El agua de Madrid podría contener residuos radioactivos
La depuradora más antigua de Madrid se conoce como la China. Según algunos documentos del Consejo de Seguridad Nuclear (CSN) en los lodos y aguas de esta depuradora se han detectado isótopos radiactivos de origen hospitalario y otros de origen artificial que podrían proceder del cementerio nuclear que hay bajo las instalaciones del CIEMAT, organismo dependiente del Ministerio de Ciencia e Innovación.

Algunos grupos ecologistas y políticos están exigiendo al Ayuntamiento de Madrid, propietario de la depuradora, que instale medidores de radiactividad para comprobar los niveles de contaminación de las citadas instalaciones. En caso de ser así, la depuradora se debe desmantelar.

De momento, ni el CSN ni el Ayuntamiento de Madrid se han manifestado al respecto del asunto. Por su parte, la concejal de Medio Ambiente, Ana Botella, cuya actuación más sobresaliente respecto al grave problema de contaminación de la ciudad ha sido aconsejar a los ciudadanos que no hagan deporte en la calle, sigue sin atender el problema. Y, si se echa un vistazo en su carrera política frente a este tipo de problemas, es bastante probable que nunca lo haga. Mientras, el estado de la salud pública en Madrid empeora día a día. Primero, al aire. Luego, el agua.

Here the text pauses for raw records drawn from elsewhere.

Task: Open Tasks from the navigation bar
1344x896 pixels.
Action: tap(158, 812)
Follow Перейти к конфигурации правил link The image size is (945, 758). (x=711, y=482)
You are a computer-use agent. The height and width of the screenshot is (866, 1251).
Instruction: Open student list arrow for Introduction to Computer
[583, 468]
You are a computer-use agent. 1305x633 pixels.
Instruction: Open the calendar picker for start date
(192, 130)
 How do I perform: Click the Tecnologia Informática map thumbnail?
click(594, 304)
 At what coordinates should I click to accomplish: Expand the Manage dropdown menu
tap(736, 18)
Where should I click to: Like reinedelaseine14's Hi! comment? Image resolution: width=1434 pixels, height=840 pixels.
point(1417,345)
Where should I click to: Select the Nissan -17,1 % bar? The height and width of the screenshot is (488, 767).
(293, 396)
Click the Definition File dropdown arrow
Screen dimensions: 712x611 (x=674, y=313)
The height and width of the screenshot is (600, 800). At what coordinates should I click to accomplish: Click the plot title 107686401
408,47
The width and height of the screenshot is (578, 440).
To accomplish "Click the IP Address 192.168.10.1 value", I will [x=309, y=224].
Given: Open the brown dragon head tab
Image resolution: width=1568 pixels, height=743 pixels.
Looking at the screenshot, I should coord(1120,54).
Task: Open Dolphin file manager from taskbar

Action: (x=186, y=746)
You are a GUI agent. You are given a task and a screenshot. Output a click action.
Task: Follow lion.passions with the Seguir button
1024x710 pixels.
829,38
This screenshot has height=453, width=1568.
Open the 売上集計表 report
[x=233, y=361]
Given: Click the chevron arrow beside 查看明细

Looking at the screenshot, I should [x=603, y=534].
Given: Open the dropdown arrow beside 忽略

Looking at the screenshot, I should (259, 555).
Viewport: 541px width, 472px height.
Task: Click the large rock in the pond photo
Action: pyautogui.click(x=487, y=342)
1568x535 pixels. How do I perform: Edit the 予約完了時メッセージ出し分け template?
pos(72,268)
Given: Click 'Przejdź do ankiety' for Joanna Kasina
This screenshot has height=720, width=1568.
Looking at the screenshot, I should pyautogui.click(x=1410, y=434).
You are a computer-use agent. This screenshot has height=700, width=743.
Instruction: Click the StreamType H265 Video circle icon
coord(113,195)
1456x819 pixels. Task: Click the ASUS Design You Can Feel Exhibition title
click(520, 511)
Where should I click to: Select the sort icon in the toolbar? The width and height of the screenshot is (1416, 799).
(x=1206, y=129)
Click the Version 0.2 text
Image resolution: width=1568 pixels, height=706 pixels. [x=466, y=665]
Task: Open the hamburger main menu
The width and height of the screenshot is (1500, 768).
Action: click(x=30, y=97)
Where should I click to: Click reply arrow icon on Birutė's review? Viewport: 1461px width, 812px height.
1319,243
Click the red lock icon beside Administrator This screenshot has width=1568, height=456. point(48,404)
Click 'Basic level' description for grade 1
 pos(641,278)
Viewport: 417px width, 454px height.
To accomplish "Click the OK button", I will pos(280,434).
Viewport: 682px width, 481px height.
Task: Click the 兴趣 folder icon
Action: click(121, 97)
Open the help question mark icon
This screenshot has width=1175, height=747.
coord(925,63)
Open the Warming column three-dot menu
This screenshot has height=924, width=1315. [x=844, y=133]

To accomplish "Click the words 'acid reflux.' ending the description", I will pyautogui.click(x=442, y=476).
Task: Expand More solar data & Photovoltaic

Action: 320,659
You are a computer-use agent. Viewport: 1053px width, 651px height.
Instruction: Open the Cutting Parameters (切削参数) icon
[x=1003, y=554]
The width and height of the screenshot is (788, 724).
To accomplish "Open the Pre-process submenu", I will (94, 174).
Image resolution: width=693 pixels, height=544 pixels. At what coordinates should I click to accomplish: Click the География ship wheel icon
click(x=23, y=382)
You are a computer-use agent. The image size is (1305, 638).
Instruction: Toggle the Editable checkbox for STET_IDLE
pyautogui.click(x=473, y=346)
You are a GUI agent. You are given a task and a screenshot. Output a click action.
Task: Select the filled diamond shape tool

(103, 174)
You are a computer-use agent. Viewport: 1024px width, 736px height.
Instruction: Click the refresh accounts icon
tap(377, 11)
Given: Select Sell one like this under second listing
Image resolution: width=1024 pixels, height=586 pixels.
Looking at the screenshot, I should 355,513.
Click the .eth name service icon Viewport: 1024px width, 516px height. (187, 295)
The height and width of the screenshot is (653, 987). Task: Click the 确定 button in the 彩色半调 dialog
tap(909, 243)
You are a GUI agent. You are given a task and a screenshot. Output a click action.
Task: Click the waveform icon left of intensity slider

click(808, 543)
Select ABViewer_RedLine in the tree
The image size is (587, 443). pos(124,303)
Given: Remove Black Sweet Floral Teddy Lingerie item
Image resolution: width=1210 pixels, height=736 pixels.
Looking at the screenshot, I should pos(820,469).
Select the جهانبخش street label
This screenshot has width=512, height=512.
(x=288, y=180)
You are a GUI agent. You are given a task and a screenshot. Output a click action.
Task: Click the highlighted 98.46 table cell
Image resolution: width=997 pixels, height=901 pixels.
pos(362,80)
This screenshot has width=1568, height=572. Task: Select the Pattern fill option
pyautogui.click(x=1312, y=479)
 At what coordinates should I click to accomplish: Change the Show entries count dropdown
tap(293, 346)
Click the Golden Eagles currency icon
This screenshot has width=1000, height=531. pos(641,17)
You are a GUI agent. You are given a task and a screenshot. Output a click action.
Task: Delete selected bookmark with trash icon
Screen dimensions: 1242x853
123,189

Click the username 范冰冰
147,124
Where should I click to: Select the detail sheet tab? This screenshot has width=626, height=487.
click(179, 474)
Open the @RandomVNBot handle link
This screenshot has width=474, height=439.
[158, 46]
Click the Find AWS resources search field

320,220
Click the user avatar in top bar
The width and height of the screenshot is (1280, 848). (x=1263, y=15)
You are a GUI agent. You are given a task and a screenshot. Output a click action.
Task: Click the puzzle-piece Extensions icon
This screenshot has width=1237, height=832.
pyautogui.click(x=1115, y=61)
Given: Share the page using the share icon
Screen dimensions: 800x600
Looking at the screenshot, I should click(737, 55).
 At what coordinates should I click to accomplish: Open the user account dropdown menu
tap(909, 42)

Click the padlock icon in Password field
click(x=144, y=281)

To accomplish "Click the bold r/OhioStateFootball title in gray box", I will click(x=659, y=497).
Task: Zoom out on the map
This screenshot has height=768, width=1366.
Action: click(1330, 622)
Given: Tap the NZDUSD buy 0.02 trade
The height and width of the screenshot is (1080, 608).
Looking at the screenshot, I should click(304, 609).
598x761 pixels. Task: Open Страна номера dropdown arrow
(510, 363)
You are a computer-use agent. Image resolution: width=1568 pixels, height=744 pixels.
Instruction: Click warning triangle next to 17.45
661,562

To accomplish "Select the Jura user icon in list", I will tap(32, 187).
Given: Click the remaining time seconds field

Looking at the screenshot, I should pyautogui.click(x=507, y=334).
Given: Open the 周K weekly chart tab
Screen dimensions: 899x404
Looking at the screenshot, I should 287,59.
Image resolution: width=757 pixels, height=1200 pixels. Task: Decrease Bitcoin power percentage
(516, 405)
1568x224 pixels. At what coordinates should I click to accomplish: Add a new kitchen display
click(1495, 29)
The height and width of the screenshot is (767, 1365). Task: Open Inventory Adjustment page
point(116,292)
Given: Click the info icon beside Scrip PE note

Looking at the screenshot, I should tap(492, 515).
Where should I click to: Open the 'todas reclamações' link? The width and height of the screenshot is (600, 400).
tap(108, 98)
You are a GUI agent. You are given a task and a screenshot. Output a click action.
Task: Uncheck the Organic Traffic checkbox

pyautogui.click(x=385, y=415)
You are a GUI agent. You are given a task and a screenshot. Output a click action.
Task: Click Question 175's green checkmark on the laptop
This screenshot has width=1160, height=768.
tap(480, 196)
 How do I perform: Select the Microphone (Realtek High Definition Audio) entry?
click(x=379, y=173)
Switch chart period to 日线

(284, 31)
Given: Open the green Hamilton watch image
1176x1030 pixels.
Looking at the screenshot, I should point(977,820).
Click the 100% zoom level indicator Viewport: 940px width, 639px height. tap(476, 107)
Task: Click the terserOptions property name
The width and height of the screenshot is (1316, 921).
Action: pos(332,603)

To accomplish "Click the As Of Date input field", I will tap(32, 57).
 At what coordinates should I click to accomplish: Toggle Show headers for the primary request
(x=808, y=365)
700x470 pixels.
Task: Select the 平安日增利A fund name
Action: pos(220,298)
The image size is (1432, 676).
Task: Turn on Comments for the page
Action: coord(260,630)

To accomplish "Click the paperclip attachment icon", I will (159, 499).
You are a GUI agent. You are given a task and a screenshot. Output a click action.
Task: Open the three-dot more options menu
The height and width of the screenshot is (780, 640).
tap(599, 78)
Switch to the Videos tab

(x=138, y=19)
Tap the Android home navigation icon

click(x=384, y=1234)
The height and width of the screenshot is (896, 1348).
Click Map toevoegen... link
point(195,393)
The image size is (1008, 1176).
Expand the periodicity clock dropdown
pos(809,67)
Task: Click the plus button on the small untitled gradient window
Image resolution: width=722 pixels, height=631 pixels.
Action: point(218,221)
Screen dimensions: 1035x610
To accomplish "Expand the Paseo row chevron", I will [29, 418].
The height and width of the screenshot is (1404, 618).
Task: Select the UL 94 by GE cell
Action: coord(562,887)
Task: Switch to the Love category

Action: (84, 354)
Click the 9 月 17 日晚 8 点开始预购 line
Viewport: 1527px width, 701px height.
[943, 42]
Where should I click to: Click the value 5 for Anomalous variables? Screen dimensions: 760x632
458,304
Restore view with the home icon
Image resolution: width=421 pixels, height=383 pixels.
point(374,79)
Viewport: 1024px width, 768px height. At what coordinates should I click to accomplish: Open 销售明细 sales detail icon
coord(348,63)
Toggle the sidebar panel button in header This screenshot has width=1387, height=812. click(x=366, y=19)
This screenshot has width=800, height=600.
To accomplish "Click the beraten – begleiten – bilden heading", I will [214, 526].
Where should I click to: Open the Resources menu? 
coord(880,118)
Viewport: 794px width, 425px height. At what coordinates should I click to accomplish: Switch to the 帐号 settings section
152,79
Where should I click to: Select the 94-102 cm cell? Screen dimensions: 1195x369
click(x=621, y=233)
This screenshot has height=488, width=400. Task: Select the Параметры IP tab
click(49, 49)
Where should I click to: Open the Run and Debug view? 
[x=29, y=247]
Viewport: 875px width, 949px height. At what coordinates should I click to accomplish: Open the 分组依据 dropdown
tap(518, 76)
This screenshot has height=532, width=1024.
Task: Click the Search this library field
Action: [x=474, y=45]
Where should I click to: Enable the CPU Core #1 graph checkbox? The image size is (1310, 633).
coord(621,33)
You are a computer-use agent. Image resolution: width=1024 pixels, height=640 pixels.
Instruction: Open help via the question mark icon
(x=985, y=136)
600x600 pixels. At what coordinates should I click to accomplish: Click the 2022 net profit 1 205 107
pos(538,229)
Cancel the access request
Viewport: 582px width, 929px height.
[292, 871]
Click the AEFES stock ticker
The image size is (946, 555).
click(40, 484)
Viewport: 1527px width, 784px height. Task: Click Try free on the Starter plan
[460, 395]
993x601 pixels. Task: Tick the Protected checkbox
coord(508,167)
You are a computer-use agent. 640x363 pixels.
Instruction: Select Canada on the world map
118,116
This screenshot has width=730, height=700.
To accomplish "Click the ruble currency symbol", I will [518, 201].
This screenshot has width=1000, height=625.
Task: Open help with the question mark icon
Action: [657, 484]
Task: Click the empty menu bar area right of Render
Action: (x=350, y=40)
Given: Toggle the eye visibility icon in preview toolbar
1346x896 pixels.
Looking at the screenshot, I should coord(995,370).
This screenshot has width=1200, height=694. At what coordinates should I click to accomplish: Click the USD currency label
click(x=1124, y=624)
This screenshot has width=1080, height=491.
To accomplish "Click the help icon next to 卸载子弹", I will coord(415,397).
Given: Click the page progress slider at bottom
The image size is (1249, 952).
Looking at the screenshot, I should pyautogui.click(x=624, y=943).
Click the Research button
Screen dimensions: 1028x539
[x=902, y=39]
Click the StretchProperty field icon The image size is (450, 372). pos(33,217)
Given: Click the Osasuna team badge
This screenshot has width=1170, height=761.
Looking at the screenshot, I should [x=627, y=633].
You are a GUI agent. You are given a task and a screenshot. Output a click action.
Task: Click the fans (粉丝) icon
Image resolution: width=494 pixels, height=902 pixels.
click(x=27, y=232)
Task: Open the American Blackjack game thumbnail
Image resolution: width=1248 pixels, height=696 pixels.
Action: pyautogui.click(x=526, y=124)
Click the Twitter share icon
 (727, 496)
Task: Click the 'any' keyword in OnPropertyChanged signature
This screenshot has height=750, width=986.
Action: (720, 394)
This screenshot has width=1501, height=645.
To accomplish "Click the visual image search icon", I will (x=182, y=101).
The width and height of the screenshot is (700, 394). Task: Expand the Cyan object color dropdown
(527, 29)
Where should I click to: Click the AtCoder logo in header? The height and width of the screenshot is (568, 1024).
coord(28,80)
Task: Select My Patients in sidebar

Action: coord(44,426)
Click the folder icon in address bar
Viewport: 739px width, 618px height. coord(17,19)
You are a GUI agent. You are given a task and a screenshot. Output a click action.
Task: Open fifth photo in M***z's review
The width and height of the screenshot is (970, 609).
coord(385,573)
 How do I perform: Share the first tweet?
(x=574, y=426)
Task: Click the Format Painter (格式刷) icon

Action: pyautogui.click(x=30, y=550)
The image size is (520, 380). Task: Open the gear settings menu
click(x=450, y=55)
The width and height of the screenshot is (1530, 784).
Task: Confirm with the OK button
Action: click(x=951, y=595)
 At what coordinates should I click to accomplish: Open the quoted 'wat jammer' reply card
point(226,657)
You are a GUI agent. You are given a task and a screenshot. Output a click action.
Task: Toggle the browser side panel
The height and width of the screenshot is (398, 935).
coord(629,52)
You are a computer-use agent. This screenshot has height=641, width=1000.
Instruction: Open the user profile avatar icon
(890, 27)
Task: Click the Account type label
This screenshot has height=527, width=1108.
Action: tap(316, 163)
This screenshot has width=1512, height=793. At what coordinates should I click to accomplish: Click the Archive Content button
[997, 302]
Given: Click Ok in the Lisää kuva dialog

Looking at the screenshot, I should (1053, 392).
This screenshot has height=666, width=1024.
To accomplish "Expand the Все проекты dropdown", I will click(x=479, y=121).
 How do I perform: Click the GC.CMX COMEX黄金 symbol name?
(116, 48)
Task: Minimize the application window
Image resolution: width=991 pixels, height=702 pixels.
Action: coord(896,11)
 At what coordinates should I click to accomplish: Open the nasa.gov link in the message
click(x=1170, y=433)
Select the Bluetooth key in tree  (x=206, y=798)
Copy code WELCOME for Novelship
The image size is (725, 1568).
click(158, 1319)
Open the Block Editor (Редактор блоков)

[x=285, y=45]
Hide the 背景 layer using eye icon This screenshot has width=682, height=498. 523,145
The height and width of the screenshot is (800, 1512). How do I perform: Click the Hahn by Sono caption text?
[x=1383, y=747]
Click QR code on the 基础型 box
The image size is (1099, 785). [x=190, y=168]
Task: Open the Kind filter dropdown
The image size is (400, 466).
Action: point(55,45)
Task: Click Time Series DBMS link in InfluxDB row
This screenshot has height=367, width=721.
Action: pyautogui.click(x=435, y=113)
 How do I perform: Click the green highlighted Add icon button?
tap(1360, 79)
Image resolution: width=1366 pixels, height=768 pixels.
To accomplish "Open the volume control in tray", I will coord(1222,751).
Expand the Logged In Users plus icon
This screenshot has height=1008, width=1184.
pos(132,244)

Según los informes del CSN, los isótopos radiactivos detectados en las guas de la depuradora la China hay algunos de origen hospitalario (Se-75, Cr-5 e I-131). Esto demuestra que varios centros hospitalarios vierten ilegalmente sus residuos radiactivos al alcantarillado público madrileño. Si bien estos isótopos son menos peligrosos que los de origen artificial, su actividad radiológica sólo desparece por completo al cabo de cien días.

La depuradora de la China da servicio a once distritos de Madrid. En 2004, un delegado sindical solicitó la realización de un estudio radiológico de la planta, la colocación de medidores de radiactividad y un reconocimiento médico de toda la plantilla potencialmente afectada, después de conocerse la enfermedad de un trabajador cuya dolencia, según los médicos, estaba relacionada con la exposición a radiaciones ionizantes. Lo que consiguió fue su despido, que después fue declarado nulo por el Tribunal Supremo.

En 2006, fue Greenpeace la que denunció que en la zona deportiva y recreativa infantil del CSN se había detectado la presencia de plutonio.